Besoin de renforts. À cinq heures, le commandant des opérations de secours requiert plus de moyens pour compléter le dispositif hydraulique : « Je demande un engin pompe, une camionnette de réserve d’air comprimé et renforcement gaz de France d’urgence ». Les deux lances en renfort permettent de lutter contre la propagation du sinistre aux bâtiments voisins et d’assurer la protection des sapeurs-pompiers.

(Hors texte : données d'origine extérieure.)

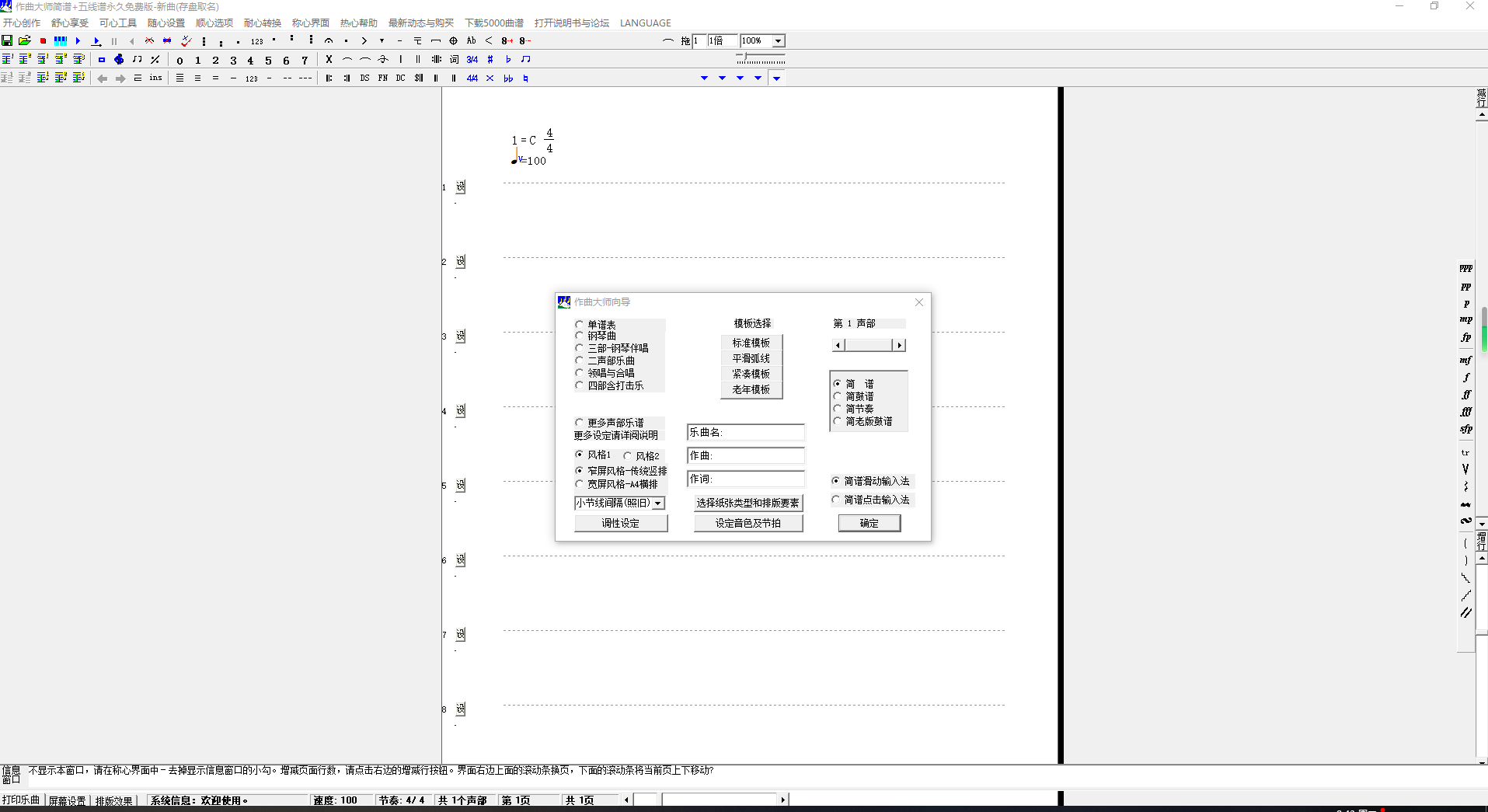The height and width of the screenshot is (812, 1488).
Task: Select 简谱点击输入法 input method
Action: (836, 500)
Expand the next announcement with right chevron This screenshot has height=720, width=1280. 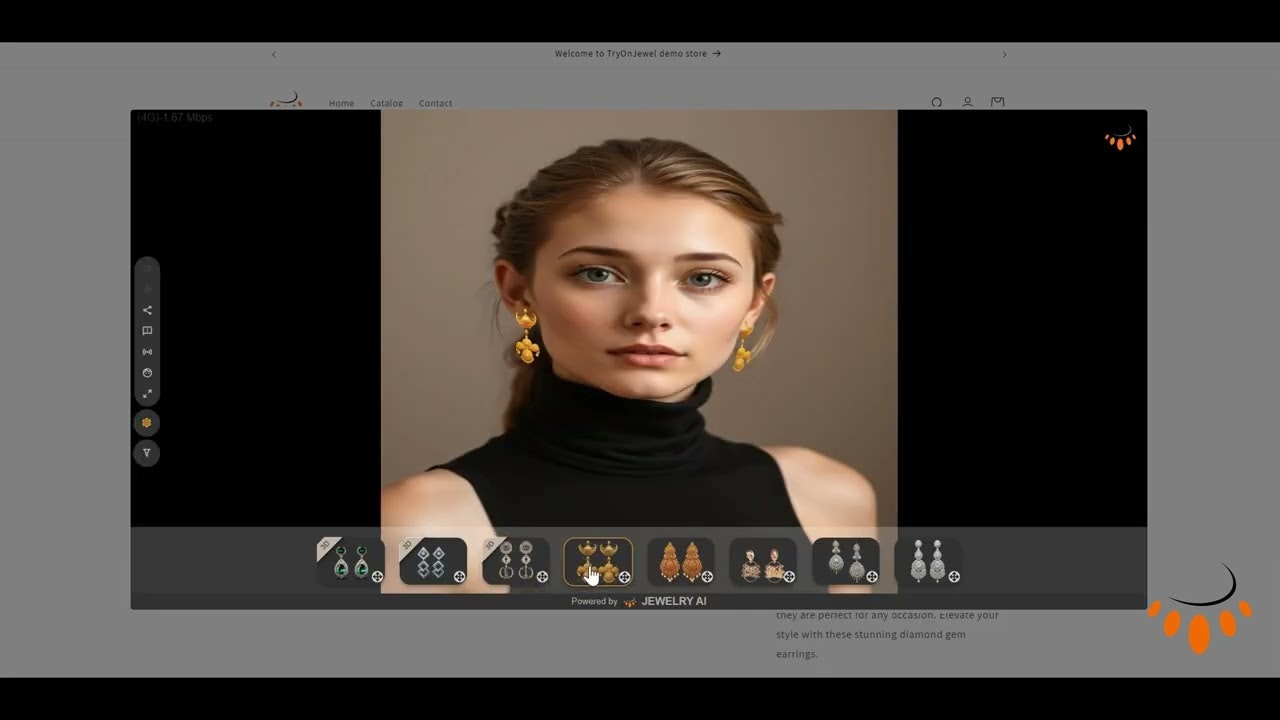pos(1004,54)
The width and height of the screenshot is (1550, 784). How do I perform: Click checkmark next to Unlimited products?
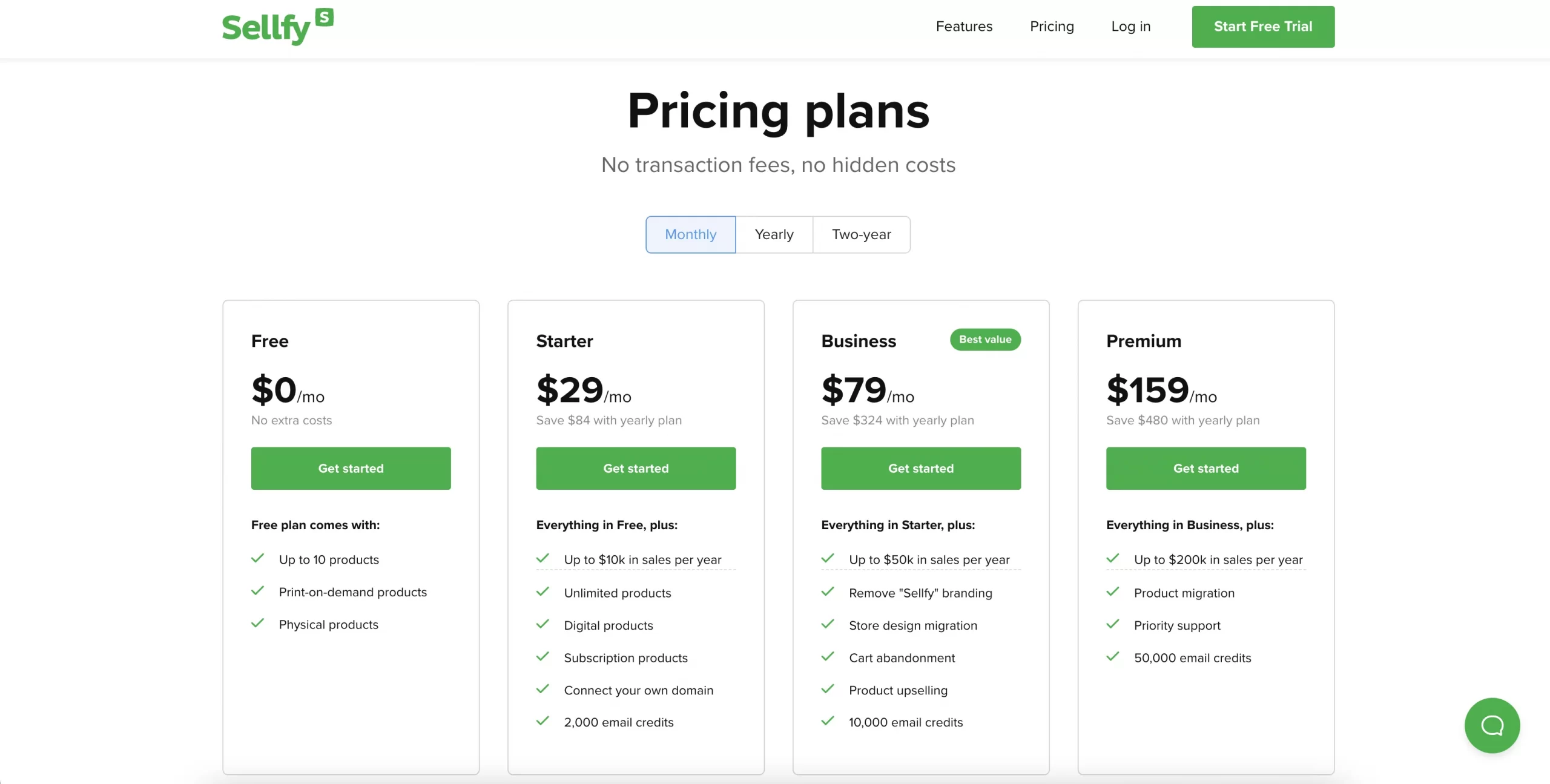point(543,591)
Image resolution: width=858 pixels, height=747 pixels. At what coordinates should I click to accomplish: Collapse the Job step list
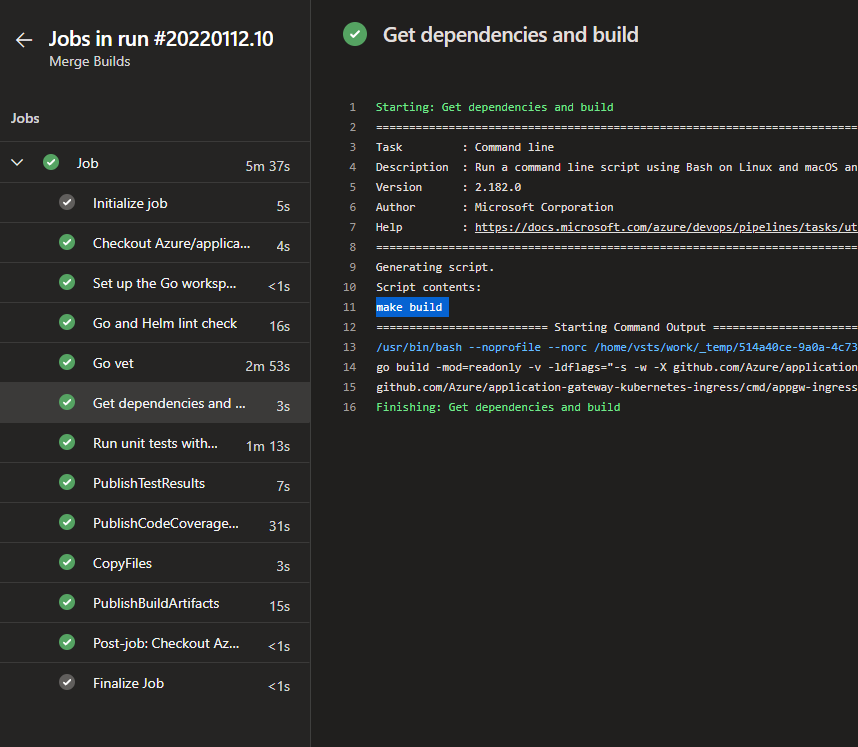click(16, 162)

Pour le caporal-chef Lefebvre, sa première mission est d’établir une lance afin d’enrayer les propagations liées à la fuite de gaz enflammée. Cette dernière est intervenue suite au feu à l’intérieur du pavillon. Le rayonnement de la chaleur a fait fondre la canalisation de gaz et le coffret de gaz situé devant la maison, ce qui a provoqué la fuite. « C’est plutôt une intervention atypique, car en temps normal, les fuites de gaz enflammées interviennent suite à un feu de véhicule en façade ou de poubelles » commente l’adjudant Testa. Les soldats du feu doivent faire face à deux interventions en une : la fuite de gaz enflammée et le feu de pavillon qui comporte un risque de propagation aux bâtiments voisins.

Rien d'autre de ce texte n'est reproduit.